*** The records Section Begins ***

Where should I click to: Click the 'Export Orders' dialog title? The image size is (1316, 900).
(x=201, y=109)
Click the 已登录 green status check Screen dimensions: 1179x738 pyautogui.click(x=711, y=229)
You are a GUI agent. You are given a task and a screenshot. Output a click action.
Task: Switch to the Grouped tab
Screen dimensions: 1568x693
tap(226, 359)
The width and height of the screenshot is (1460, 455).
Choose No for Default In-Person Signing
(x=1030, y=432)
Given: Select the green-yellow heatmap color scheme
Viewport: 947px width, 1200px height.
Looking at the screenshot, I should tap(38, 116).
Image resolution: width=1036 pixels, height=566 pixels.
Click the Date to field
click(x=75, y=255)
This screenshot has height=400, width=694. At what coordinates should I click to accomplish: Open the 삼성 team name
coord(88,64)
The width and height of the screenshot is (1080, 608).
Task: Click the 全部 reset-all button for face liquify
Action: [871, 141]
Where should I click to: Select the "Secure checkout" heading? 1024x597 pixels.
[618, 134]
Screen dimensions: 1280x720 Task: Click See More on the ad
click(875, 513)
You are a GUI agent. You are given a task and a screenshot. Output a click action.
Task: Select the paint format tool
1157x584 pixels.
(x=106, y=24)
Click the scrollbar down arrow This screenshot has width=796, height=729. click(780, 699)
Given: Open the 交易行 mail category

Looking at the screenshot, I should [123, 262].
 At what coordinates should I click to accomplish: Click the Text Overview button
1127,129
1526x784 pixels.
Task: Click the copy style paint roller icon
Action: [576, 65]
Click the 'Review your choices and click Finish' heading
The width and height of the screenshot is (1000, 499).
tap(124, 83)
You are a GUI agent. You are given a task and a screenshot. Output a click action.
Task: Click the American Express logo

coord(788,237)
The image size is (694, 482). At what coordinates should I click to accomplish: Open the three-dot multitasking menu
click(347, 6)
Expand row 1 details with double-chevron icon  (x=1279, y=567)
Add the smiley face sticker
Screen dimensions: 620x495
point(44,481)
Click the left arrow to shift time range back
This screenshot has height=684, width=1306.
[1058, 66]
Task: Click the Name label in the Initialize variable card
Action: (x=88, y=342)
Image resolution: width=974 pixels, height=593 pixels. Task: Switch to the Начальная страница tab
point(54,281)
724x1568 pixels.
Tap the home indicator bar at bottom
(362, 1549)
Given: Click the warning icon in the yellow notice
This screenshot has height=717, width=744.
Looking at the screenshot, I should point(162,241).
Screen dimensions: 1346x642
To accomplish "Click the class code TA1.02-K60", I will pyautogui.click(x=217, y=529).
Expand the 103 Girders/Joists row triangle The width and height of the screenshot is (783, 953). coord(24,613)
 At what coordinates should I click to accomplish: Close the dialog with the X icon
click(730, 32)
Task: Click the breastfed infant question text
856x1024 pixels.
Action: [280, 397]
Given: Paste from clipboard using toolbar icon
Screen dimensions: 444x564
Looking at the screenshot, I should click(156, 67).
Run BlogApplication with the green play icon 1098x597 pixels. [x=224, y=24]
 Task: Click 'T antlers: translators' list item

*** The records Section Ends ***

Task requirements » Go through the material above, and wherever a line holds the word "green", copy it.

Answer section »
Click the 已登录 green status check Screen dimensions: 1179x738 pyautogui.click(x=711, y=229)
Given: Select the green-yellow heatmap color scheme
Run BlogApplication with the green play icon 1098x597 pixels. [x=224, y=24]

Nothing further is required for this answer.